Les auteurs, Jean-Paul Ferre et Denis Cucuron ont exposé leur méthode, celle d’une véritable investigation de détective autant que d’historien. Denis Cucuron avait entrepris depuis quelques années des recherches sur les disparus de la Grande Guerre sur les communes de Chein et de Montastruc, que nous pouvons retrouver publiées dans la revue Mémoires d’Arbas. Jean-Paul Ferre a voulu donner du sens à la commémoration de la disparition des hommes de sa commune de Betchat en ces temps obscurs. Le sérieux et les compétences déjà bien inscrites dans le paysage culturel du Comminges de ces deux érudits nous offrent à découvrir ces derniers moments de vie de ces jeunes gens du pays partis pour l’enfer des hommes dans ce qu’ils ont de pire, loin de leur villages.

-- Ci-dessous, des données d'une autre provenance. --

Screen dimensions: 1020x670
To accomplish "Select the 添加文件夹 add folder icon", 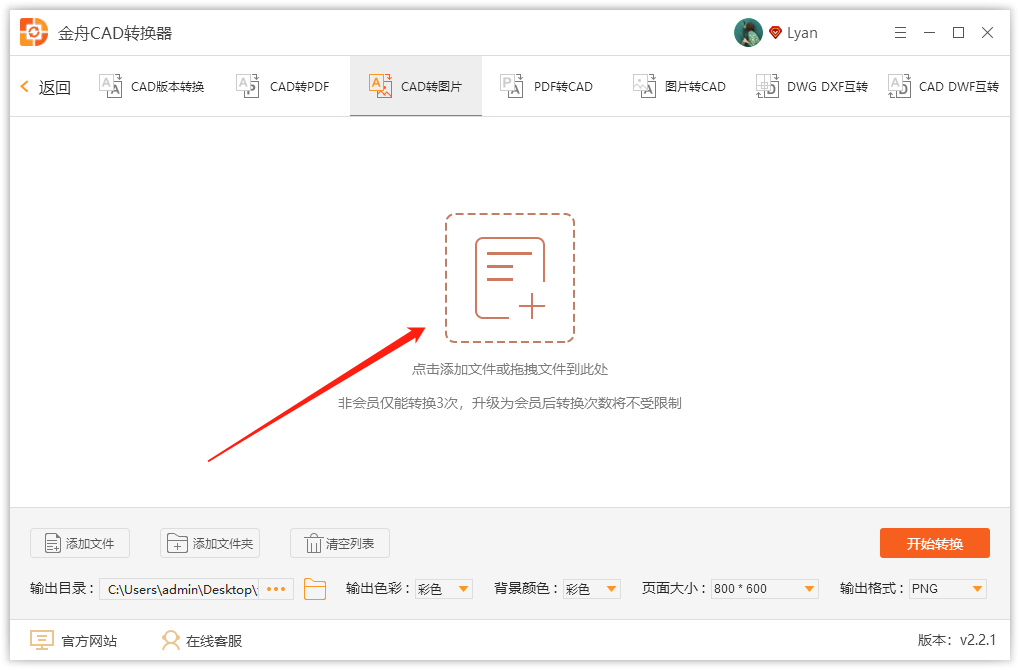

Denis Cucuron a rappelé une bataille oubliée, celle de Bertrix qui fut un désastre de par l’ineptie de la théorie du commandement. Cette bataille a une importance particulière pour notre région, car c’est le 17e corps d’armée de Toulouse qui y était engagé. Cet ouvrage propose une lecture de l’histoire de cette guerre au travers des gens d’ici, la vie au pays qui a précédé à la tragédie, l’état d’esprit des populations à la veille de la guerre de 14, le principe du tirage au sort des conscrits et la conscription universelle avec l’institution du service militaire obligatoire, le moral des troupes et la stratégie militaire, la guerre pourquoi et pour qui ? Où sont affectés nos soldats, leur équipement, etc. Les deux auteurs ont réussit à rétablir une proximité presque intime avec ces noms inscrits dans la pierre avant l’oubli. Ce travail a le mérite également d’interroger sur ce qui devait être La der’ des der’, sur cette capacité allègre qu’ont les généraux à jouer aux échecs grandeur nature. A la fin de la deuxième guerre mondiale qui fut en quelque sorte l’achèvement de la première, Jacques Prévert écrivait « Oh Barbara, quelle connerie la guerre !».